Why Richard Nixon wanted to be a rapper in 1990
It was a herculean political task on the desk of the PR team of Richard Nixon when he put his first presidential campaign together.
This is a man whose name has gone on to become a byword for “shifty, untrustworthy politician”, yet even before Watergate, Nixon had some serious image issues. If anything, before he was elected, his name was shorthand for a stodgy, glamourless charisma vacuum, whose first opponent as the Republican nominee for President of the United States in 1960 just so happened to be some upstart pretty-boy Yankee named John Fitzgerald Kennedy. Bollocks.
JFK was young, handsome and effortlessly charming. That was just as important to the electorate as Nixon’s years of experience as Dwight D Eisenhower’s Vice President, so the Nixon campaign had to find a way of making him appear accessible.

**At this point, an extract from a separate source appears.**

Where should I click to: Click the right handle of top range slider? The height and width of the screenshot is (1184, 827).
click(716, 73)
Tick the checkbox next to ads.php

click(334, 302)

What they stumbled upon was something that would go on to have huge success 40 years later, when Bill Clinton would don a pair of shades and rip a kick-ass sax solo on The Arsenio Hall Show. That’s right, the Nixon campaign played on their nominee’s love of (and actually quite special talent for) music.
Nixon was a fairly accomplished piano player who composed his own music, playing a concerto of his own composition on The Jack Parr Program in 1963, three years after his first presidential election loss. Fast forward over a decade, and he’d play the piano at the Grand Ol’ Opry itself, leading the assembled hicks in a sing-along of ‘God Bless America’.
However, none of that explains a quite frankly baffling quote published by The Washington Post in 1990. Trust me, I’m very glad I could source this because otherwise I shouldn’t have believed it for a second, but it’s true. The Post, in searching through the audio tapes at the Nixon Library, found one that saw the disgraced former president reminiscing about his early life and comparing it to the life of a young adult in the then-modern times.
Which leads to Tricky Dick saying the quite frankly incredible line, “I have often thought that if there had been a good rap group around in those days, I might have chosen a career in music instead of politics.” Straight Outta Yorba Linda, indeed.
The jokes really do write themselves, but there is some genuine pathos there. The guy wasn’t kidding about his love of music, and there’s a sign that he understood that all youth culture was basically the same. Rather than do what most people of all generations do and assume that their youth culture was great and that youth culture after they get old is a complete waste of time. There really did seem to be an understanding, somewhat sensitive person in there somewhere.
However, that person was buried underneath tons of paranoia, bigotry and cruelty, so don’t go feeling too bad for the lad.